● WORK ORDER 1
Write out the stretch of the article on marijuana laws and states' rights from "Tipping point voter" through "sale, or use.".
● WORK ORDER 2
In the article on marijuana laws and states' rights, what percentage of Independents agreed that states should be able to enact their own marijuana laws?
● WORK ORDER 3
Continue the article on marijuana laws and states' rights, starting after its last sentence.

● PROVIDED TEXT
Vast Majority Favor States’ Rights On Marijuana Laws
Amid rumors of a pending crackdown on legalized marijuana by a bloated federal Drug War bureaucracy overseen by self-admitted drug warrior Attorney General Jeff Sessions, most U.S. citizens want President Trump to honor his promise to legalize medical marijuana federally and let the states decide on non-medical adult use and regulations.
For more information, contact NORML Political Director Justin Strekal via norml.org.
By a margin of more than six to one, Americans say that individual states should be autonomous with regard to laws governing the use and sale of marijuana, according to survey data compiled by Survey USA and commissioned by the advocacy group Marijuana Majority.
Tipping point voter issue in 2018?
Seventy-six percent of respondents – including super-majorities of Republicans (72 percent), Independents (78 percent) and Democrats (80 percent) – agree that states should “be able to enact their own marijuana laws without interference from the federal government.” Only twelve percent responded that the federal government ought to impose anti-marijuana laws in jurisdictions that have regulated the plant’s production, sale, or use.
An April 2017 nationwide CBS poll similarly reported that 71 percent of Americans oppose efforts by the federal government to interfere in states that regulate marijuana use. Since young people favor democrats and are more likely to vote if cannabis legalization is an issue, the fact that the Democratic party favors a pathway to legalization could bring more voters to the Blue side of the ballot, forcing the Reds to rely on their standard voter suppression and jerrymandering tactics to keep control of the federal and state governments.

Saved data entries:

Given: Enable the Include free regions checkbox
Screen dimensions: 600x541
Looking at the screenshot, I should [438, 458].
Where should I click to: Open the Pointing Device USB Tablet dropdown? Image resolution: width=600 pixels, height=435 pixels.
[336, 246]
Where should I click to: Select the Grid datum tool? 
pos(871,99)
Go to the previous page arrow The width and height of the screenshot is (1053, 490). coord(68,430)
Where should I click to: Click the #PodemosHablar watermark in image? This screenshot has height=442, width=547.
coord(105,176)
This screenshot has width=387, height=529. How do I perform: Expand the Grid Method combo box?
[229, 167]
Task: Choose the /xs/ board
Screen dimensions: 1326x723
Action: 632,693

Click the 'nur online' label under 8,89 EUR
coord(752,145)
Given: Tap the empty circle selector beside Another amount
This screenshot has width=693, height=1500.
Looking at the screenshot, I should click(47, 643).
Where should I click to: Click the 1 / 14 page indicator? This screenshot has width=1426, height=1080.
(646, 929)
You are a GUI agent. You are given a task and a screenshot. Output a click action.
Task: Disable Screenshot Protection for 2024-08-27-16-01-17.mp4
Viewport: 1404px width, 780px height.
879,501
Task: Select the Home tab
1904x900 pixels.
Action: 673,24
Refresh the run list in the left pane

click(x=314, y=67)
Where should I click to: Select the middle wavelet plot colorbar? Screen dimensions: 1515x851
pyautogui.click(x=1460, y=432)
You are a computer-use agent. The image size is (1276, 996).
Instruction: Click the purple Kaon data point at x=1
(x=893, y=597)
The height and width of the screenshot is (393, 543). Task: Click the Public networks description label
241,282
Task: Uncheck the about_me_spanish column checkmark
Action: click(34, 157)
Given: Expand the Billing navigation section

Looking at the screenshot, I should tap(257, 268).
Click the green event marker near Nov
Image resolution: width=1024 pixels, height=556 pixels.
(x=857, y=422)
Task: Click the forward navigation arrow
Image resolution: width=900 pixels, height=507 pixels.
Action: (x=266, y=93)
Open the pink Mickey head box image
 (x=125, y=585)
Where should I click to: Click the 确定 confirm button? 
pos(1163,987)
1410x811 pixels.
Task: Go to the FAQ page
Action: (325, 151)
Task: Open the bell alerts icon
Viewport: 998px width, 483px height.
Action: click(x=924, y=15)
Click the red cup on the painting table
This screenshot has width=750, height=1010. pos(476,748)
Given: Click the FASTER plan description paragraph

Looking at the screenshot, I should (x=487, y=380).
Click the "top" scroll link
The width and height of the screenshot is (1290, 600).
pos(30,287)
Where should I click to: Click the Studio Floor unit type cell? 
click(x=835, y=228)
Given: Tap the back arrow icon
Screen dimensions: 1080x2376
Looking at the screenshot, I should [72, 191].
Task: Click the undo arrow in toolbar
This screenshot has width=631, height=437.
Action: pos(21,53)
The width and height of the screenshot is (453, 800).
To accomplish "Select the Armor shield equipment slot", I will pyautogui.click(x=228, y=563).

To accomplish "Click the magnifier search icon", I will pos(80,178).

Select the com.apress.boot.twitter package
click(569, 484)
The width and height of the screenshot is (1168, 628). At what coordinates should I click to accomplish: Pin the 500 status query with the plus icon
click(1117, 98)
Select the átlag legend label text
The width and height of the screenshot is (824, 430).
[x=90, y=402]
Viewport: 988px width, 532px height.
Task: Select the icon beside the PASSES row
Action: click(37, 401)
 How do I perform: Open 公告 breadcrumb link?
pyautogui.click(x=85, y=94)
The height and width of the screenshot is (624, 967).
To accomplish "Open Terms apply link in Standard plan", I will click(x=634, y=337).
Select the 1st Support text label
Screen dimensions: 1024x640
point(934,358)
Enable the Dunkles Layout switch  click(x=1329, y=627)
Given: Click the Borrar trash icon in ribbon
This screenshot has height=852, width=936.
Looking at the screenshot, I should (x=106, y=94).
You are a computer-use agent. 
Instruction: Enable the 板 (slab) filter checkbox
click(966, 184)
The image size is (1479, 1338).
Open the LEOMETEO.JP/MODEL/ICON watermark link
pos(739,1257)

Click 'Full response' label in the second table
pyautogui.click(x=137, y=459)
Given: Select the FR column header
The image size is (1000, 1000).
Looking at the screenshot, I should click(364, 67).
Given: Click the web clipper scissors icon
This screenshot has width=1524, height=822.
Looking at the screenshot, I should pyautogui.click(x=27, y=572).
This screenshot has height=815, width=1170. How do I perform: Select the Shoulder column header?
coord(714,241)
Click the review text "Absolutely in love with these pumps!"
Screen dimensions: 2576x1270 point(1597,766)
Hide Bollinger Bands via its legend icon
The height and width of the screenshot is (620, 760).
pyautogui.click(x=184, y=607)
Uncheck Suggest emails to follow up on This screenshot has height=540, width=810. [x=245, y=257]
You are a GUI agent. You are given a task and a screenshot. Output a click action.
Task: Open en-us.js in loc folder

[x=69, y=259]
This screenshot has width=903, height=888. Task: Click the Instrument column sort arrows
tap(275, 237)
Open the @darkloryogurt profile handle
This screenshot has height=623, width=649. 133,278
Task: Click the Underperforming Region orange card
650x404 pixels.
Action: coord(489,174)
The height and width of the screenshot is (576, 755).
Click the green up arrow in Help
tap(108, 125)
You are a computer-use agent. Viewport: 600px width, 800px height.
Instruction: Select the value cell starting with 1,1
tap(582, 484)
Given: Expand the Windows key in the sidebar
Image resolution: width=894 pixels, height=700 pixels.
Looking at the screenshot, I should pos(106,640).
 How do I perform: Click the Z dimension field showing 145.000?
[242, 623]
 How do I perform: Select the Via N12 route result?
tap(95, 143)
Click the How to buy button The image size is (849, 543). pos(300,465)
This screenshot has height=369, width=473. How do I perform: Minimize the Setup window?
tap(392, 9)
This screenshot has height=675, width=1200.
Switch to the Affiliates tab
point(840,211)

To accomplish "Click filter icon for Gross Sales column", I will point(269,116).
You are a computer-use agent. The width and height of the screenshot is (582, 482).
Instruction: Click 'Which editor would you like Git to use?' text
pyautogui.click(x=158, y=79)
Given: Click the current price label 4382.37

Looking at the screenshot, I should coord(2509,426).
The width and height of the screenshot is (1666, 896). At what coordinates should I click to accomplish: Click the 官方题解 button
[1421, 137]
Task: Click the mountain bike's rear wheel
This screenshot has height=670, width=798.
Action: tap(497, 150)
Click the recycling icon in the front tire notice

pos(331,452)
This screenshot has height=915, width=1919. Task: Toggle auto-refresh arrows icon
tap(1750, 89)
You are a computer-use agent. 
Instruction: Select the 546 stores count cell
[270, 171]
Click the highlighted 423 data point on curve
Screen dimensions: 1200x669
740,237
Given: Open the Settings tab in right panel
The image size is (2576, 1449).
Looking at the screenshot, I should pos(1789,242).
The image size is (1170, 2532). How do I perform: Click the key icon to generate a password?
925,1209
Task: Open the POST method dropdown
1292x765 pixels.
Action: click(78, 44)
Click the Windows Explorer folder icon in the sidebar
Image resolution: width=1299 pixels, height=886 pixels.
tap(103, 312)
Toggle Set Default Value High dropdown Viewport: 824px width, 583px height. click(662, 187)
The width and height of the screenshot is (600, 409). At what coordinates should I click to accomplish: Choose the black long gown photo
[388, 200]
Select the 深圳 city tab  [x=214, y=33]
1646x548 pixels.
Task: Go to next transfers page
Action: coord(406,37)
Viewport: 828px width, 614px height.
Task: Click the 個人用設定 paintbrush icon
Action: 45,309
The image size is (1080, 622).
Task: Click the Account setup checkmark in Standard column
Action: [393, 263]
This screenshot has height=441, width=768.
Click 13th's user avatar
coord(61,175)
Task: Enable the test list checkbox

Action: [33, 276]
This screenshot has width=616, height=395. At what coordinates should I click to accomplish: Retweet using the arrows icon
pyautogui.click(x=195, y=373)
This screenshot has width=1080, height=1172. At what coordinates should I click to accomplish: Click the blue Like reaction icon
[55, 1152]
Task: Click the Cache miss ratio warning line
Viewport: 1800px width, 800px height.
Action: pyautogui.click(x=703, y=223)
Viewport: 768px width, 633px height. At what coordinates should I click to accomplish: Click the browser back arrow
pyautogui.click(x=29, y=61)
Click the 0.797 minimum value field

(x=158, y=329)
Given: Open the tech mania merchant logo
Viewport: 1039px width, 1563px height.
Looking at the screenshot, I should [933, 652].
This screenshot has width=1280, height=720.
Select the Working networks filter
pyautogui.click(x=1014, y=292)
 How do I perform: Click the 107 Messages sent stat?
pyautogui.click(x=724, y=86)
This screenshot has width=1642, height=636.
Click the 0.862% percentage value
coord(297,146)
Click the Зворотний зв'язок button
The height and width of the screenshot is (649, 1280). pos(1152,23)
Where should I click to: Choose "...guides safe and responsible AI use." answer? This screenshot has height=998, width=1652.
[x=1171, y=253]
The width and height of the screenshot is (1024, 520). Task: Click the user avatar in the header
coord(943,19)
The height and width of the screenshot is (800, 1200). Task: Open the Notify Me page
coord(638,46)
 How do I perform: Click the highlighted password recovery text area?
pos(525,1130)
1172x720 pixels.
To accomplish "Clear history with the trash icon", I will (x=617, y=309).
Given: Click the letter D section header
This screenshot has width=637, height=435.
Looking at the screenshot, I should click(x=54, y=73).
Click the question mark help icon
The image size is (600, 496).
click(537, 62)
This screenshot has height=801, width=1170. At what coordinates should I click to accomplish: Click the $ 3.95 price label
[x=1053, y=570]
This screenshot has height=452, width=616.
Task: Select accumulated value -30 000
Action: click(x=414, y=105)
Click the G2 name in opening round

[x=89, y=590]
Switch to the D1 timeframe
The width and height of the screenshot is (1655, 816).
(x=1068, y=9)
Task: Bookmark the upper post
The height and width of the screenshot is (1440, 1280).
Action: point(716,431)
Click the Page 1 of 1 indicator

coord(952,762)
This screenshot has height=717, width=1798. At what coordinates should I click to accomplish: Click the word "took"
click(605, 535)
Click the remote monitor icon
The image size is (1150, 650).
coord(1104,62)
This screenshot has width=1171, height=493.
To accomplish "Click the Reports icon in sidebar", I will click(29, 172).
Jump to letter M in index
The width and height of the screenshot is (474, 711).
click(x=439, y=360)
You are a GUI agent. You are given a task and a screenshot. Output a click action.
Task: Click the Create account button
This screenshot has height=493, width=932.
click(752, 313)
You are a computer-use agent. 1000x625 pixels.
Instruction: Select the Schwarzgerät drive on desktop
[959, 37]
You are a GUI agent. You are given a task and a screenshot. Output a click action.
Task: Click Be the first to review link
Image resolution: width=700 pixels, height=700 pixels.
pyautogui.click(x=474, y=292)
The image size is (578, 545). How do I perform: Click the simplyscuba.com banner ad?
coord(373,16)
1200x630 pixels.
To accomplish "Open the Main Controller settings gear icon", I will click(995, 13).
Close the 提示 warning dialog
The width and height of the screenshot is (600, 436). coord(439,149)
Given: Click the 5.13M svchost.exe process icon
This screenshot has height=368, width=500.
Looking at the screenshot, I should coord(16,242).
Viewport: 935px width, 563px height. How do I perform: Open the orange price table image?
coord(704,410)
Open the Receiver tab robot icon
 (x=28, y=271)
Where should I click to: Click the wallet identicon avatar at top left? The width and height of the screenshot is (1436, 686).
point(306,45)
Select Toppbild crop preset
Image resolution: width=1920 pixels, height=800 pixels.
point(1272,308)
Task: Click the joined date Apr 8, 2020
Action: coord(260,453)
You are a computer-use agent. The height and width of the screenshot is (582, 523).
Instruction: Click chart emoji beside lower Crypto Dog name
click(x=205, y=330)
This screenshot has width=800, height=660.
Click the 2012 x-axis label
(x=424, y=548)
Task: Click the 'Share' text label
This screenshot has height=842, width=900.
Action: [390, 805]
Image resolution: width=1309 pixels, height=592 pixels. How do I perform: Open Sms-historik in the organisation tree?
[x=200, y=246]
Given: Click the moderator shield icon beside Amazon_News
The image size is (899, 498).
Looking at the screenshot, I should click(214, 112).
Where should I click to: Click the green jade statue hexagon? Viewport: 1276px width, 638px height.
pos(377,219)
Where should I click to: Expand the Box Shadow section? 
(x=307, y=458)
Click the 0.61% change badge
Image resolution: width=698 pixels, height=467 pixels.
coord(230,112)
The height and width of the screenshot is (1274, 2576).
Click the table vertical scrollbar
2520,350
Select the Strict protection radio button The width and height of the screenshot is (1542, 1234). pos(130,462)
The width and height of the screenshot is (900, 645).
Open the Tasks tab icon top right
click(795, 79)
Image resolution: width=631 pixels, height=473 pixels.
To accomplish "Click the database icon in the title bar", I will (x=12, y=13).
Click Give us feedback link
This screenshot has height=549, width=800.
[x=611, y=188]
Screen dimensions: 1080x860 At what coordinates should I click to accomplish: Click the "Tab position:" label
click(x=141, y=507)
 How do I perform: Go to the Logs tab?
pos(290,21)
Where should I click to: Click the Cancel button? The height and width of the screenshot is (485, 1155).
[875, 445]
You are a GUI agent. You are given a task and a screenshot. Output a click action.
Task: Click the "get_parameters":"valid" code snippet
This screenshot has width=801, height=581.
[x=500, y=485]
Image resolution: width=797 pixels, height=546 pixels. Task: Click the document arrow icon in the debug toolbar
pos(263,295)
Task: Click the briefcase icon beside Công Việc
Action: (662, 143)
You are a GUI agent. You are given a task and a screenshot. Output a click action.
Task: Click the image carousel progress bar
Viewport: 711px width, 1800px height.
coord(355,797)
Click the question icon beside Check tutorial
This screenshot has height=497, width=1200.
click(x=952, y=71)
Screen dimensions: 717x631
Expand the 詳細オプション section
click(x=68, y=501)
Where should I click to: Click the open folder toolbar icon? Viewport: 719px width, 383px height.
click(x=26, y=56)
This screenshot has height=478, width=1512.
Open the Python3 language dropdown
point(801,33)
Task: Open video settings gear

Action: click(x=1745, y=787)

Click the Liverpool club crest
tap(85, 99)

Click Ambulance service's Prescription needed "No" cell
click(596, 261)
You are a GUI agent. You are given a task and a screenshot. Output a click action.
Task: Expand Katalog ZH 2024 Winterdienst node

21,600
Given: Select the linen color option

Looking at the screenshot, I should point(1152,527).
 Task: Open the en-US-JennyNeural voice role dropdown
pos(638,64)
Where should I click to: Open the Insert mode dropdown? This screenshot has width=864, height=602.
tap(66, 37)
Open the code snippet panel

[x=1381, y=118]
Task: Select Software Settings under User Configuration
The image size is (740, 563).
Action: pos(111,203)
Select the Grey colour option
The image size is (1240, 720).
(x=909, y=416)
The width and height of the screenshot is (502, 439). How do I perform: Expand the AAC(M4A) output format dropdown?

● RESULT 1
Tipping point voter issue in 2018?
Seventy-six percent of respondents – including super-majorities of Republicans (72 percent), Independents (78 percent) and Democrats (80 percent) – agree that states should “be able to enact their own marijuana laws without interference from the federal government.” Only twelve percent responded that the federal government ought to impose anti-marijuana laws in jurisdictions that have regulated the plant’s production, sale, or use.

● RESULT 2
78 percent

● RESULT 3
But will that work if the Democrats embrace legalization? The Russians don’t think so, in fact during the 2016 presidential campaign a fake news meme campaign originating in Moscow falsely claimed that Hillary Clinton intended to orchestrate a marijuana crackdown as one of the Kremlin’s efforts to keep young people from voting for Clinton, who nonetheless won 2.8 million more popular votes than did Trump.
Medical use only protected a few more months
While much has been made of language in the federal budget protecting medical marijuana in certain states, that protection is on shaky ground. Trump has failed to act on his campaign promise and the GOP leadership cares little about what the voters want, instead pursuing an agenda of consolidating absolute power.
Earlier this year, US Attorney General Jeff Sessions penned a letter to Congressional leadership opining that it was “unwise” for Congress to reauthorize the Rohrabacher-Blumenauer amendment. That provision, reauthorized this spring, prohibits the Justice Department from prosecuting those who are compliant with the medical cannabis laws of their state.